想一想我们这一群人遭到的批斗次数,其规模之大其人数之多,一定可以申报世界专项的吉尼斯记录。
时过30年了,这个展览我想虽然大多数人忘却了,(文革十年的灾难也大多被人忘却了)但今天我以当事人身份提来,一定会勾起经历过那个时代的人的回忆。[11]
被扣上反党分子罪名者,经常成为批斗对象
四
严格说起来,“文革”当中举行的各种批斗会,对批斗物件戴高帽、挂黑牌、剃阴阳头、做“喷气式”、罚跪、游街等等,都是搞的“活人展览”(只是有的没有用“活人展览”这个名)。这在全国各地十分普遍,许多报纸上现在都能查到当年的这类报导和照片。例如,1967年1月30日的重庆《新闻报导》(《重庆日报》因被造反派夺权,从1967年元旦起停刊,改出《新闻报导》)发表了题为《山城革命造反派掌权黑市委完蛋》的报导及大会照片,其中一张照片是前市委第一书记兼市长任白戈被戴上一米多长的纸糊高帽子,由红卫兵反扭双手作“喷气式”状示众,照片的说明文字是:“反革命修正主义分子任白戈的一副狼狈像”;另一张照片是市委其他领导人站成一排被戴着高帽作“喷气式”状示众,说明文字是:“砸烂黑市委,建设新山城!黑市委中一小撮走资本主义道路的当权派和顽固执行资产阶级反动路线的混蛋,一个个被红卫兵小将揪将出来示众。”
当年清华大学举行的批斗王光美大会,实际上也是一次以打击、丑化批斗对象为主要目的的“活人展览”。据清华大学的文革史研究专家唐少杰记叙:
4月5日,蒯大富把中央同意批斗王光美的消息在清华作了传达。
4月10日一大早,井冈山兵团还是以“捉鬼队”等为主,把王光美从中南海家中押至清华主楼803室,进行了多次审讯,并逼迫王光美穿上1963年4、5月间她陪同刘少奇出访印尼时所穿的旗袍、高跟鞋、丝袜和所戴的草帽、墨色眼镜,还戴上了事先特别制作的用乒乓球串成的大项链。……实质上,这场批斗大会是通过批斗、丑化王光美来打击、丑化刘少奇。
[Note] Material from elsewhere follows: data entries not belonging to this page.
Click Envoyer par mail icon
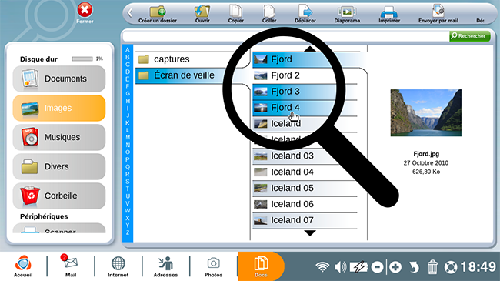This screenshot has height=281, width=500. (438, 12)
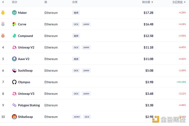This screenshot has height=126, width=189.
Task: Click the 分类 column header
Action: coord(75,2)
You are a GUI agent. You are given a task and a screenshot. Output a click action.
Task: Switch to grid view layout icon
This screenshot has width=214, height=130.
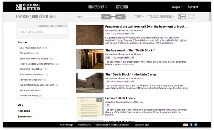point(191,17)
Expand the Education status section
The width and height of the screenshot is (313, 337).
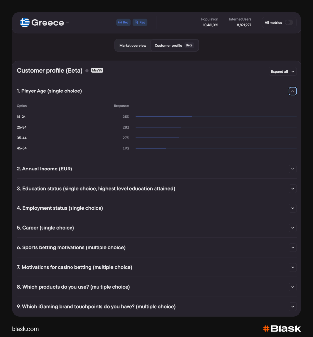pyautogui.click(x=293, y=189)
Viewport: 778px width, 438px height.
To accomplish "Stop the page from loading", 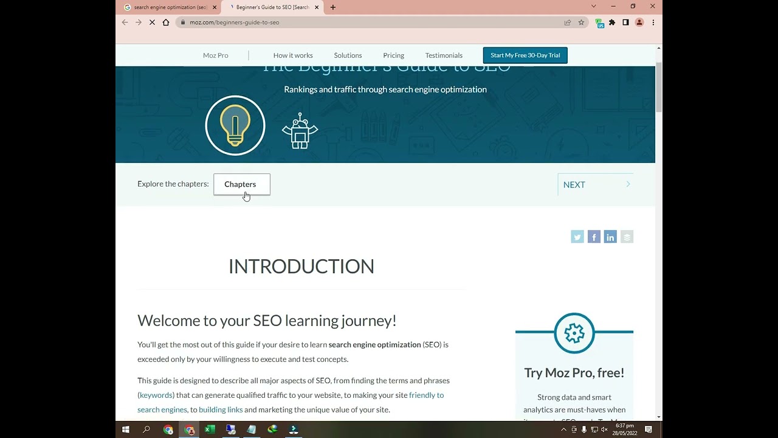I will [152, 23].
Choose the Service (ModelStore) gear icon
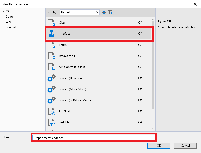 (x=52, y=89)
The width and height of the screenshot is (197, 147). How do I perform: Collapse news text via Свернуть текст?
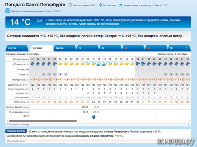coord(16,141)
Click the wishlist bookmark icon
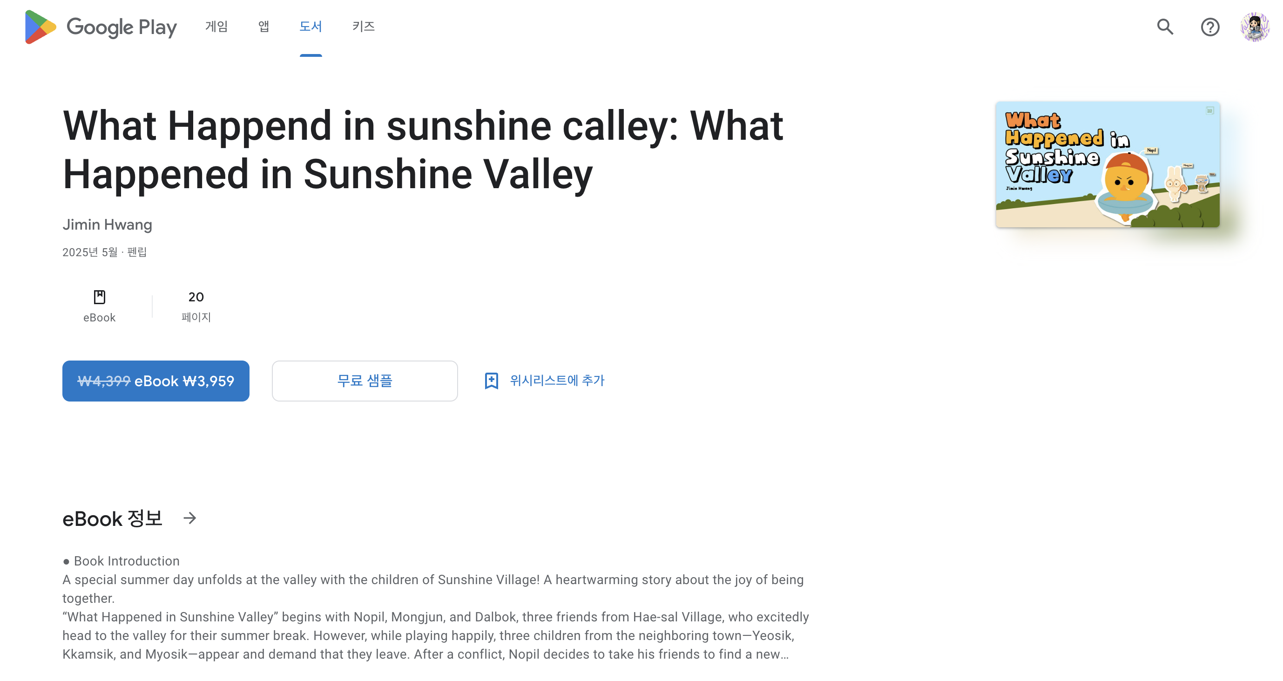The height and width of the screenshot is (681, 1283). pos(491,381)
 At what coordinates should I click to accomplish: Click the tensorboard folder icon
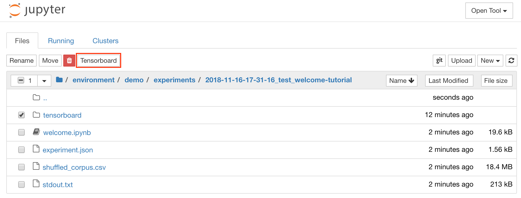36,115
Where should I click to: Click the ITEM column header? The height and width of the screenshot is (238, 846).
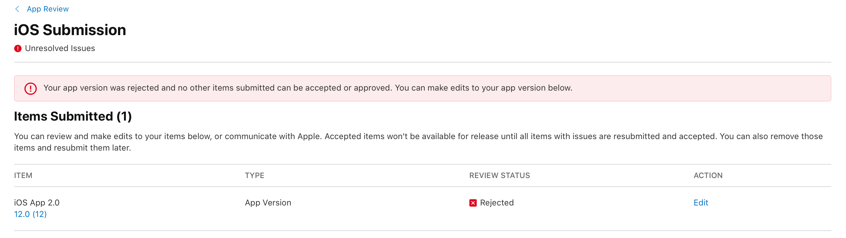pyautogui.click(x=23, y=175)
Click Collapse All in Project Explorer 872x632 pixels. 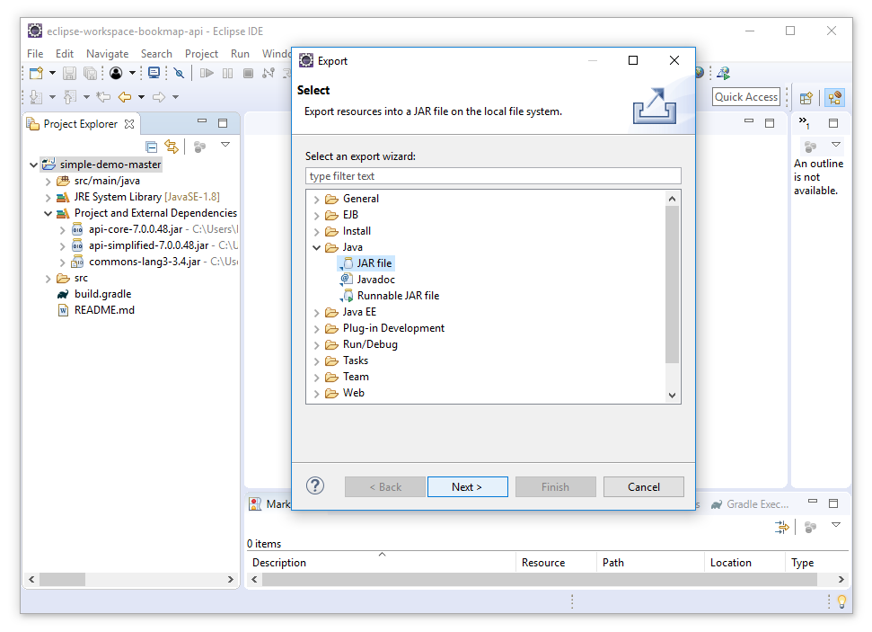[x=152, y=146]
同时被押来参加批判大会陪斗的有彭真、薄一波、陆定一、蒋南翔等前北京市委、北京市人民政府、国家经济委员会、中共中央宣传部、文化部、高等教育部、教育部、北京众多高等院校、前驻北京众多高等院校的工作组以及清华大学的300多名所谓走资派。
批斗王光美的大会实际上变成了一个人群流动的会场。从北京各处闻讯赶来的号称来自300多个单位共30万人,大家争相挤看被批斗的王光美,不少参加大会的人是怀着好奇心,“看清一眼王光美而了结”。这场批斗大会是形式多于内容,是清华井冈山兵团配合中央部署的批判刘少奇而演的一出过于戏剧化的闹剧。这次批斗的消息和照片广为流传,在国内外引起了较大反响。[12]
当年“活人展览”的亲见、亲历者们,各自都以为那是当地某些领导人“发挥了想像力,挖空心思,别出心裁”创造出来的,或“发挥才智,紧跟形势”发明出来的,其实,从以上所举事例可知,“活人展览”这种被《人民日报》评论员文章斥为“践踏斯文、戏弄正义的政治恶作剧”的现象,在“文革”中并非只是在个别地方由个别领导者创造发明的,而是在从“文革”初期到“文革”后期的不同年代,在从东到西从南到北的不同地区都曾发生过的极富“文革”特色的时代“产品”,有的“活人展览”是“文革”初期在党政领导干部的支持或默许下搞的,有的是在党政机关瘫痪之后由造反派群众组织搞的,有的则是由“新生红色政权”革命委员会或支左部队、公安机关、工宣队,由重建后的党委“一元化领导”下的“无产阶级专政机关”搞的……主办者各有不同,但形式都是一样──以活人为展品。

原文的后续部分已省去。